En janvier 2020, la présidente de la Commission européen, Ursula von der Leyen a déclaré: “pour être un acteur géopolitique, il faut pouvoir être garant de sa souveraineté technologique”. Un an plus tard, on est loin du compte…

Très loin du compte si l’on en juge par cette anecdote. Vendredi dernier, les 27 ministres de la défense de l’Union européenne étaient réunis en visio-conférence avec le Haut représentant pour les affaires étrangères et la politique de sécurité, Josep Borell. 

Au milieu de la conférence, un jeune homme en t-shirt noir est apparu sur l’écran des ministres. Borell s’est étonné: “Vous savez que vous venez de faire irruption dans une conférence secrète”

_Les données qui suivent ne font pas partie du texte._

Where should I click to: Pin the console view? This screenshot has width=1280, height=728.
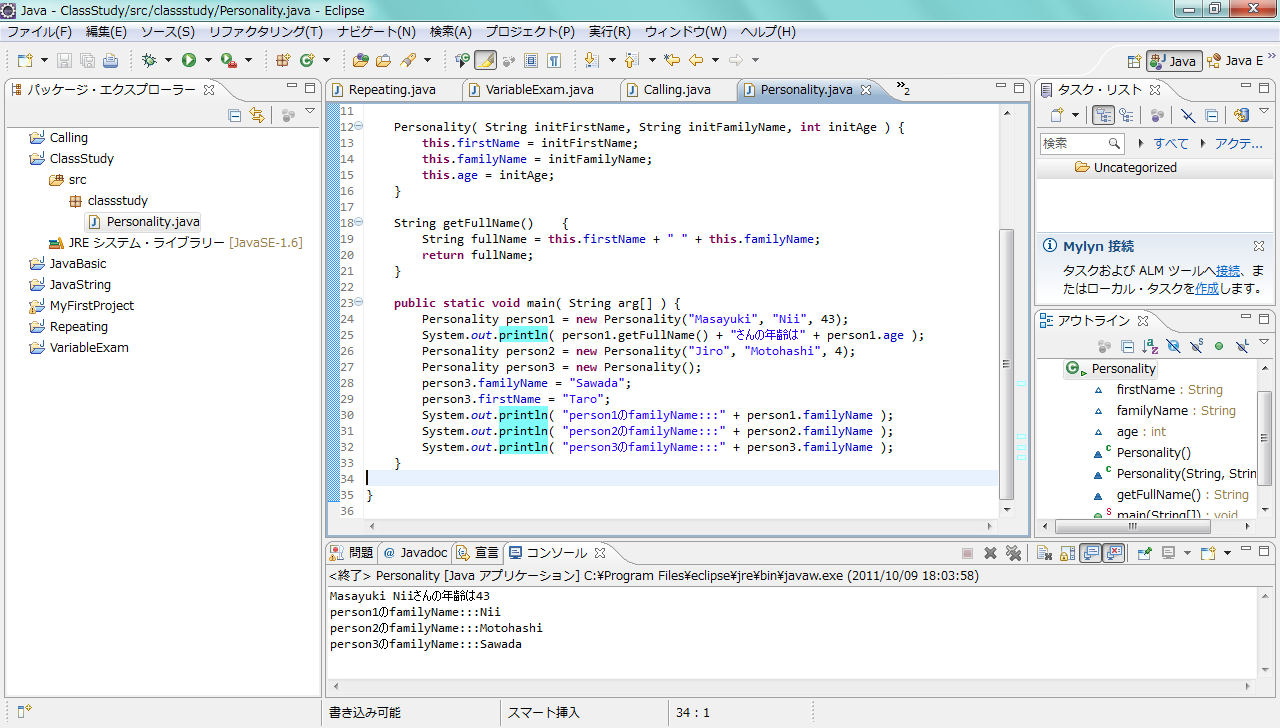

L’intrus a tout de suite décliné son identité: Daniel Verlaan, journaliste de la chaîne de télévision RTL Pays-Bas. Il a fait une démonstration magistrale de la faiblesse du dispositif sécurisant les échanges européens. 

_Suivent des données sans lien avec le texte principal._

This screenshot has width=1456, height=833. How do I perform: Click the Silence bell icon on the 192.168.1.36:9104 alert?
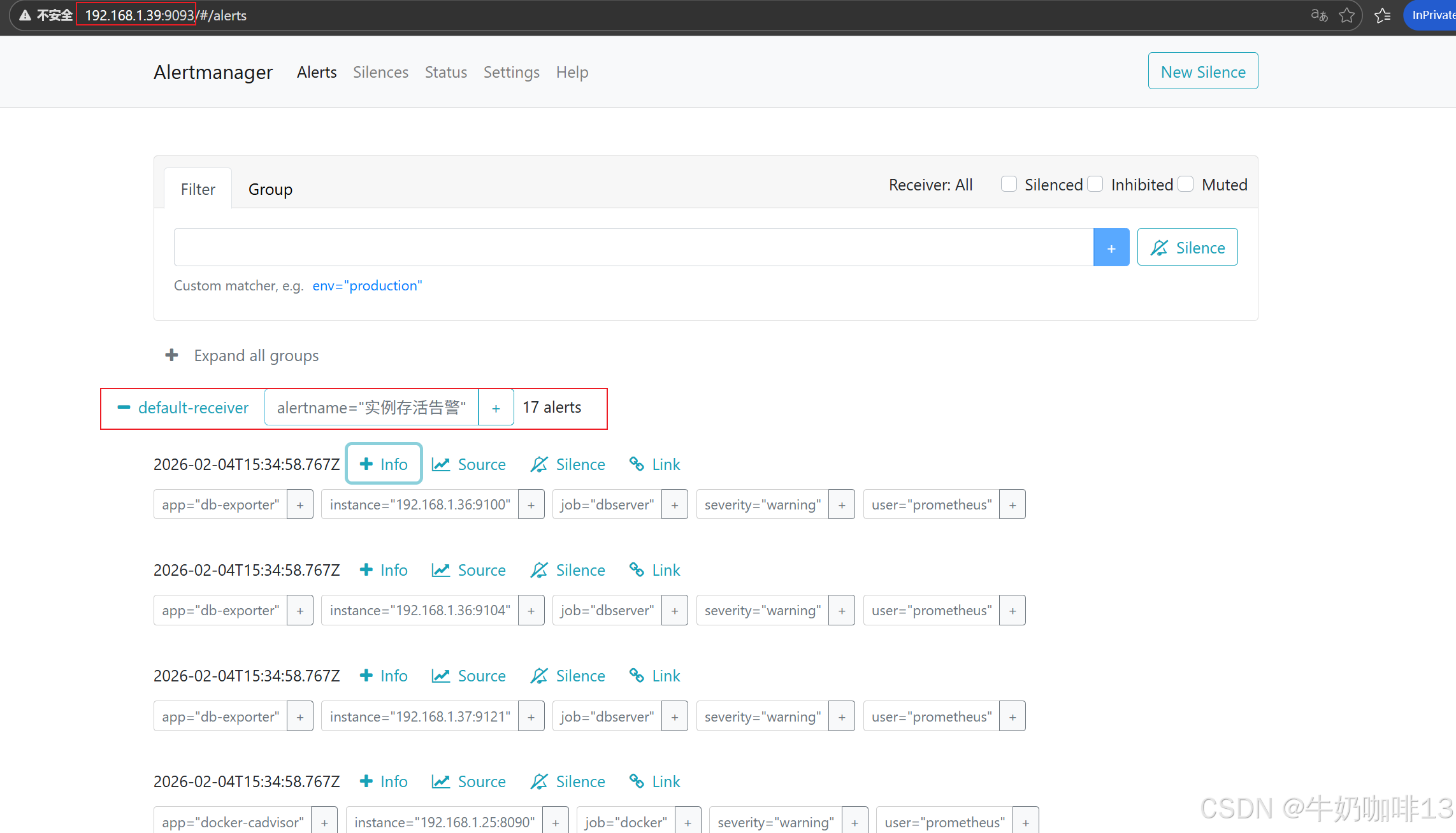point(539,570)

Mais comment a-t-il fait pour arriver là, il a des talents de hacker ? 

Même pas. Le journaliste a juste trouvé sur le compte Twitter d’un conseiller de la ministre de la défense de son pays le numéro de la visio-conférence et le début de son code secret. Il n’a eu aucun mal à reconstituer la suite.  

Cette intrusion bon enfant a fait rire les ministres de la défense participant à la réunion. Pourtant ce qu’elle montre est inadmissible: comment peut-il être aussi simple de pirater un conseil de défense européen ? 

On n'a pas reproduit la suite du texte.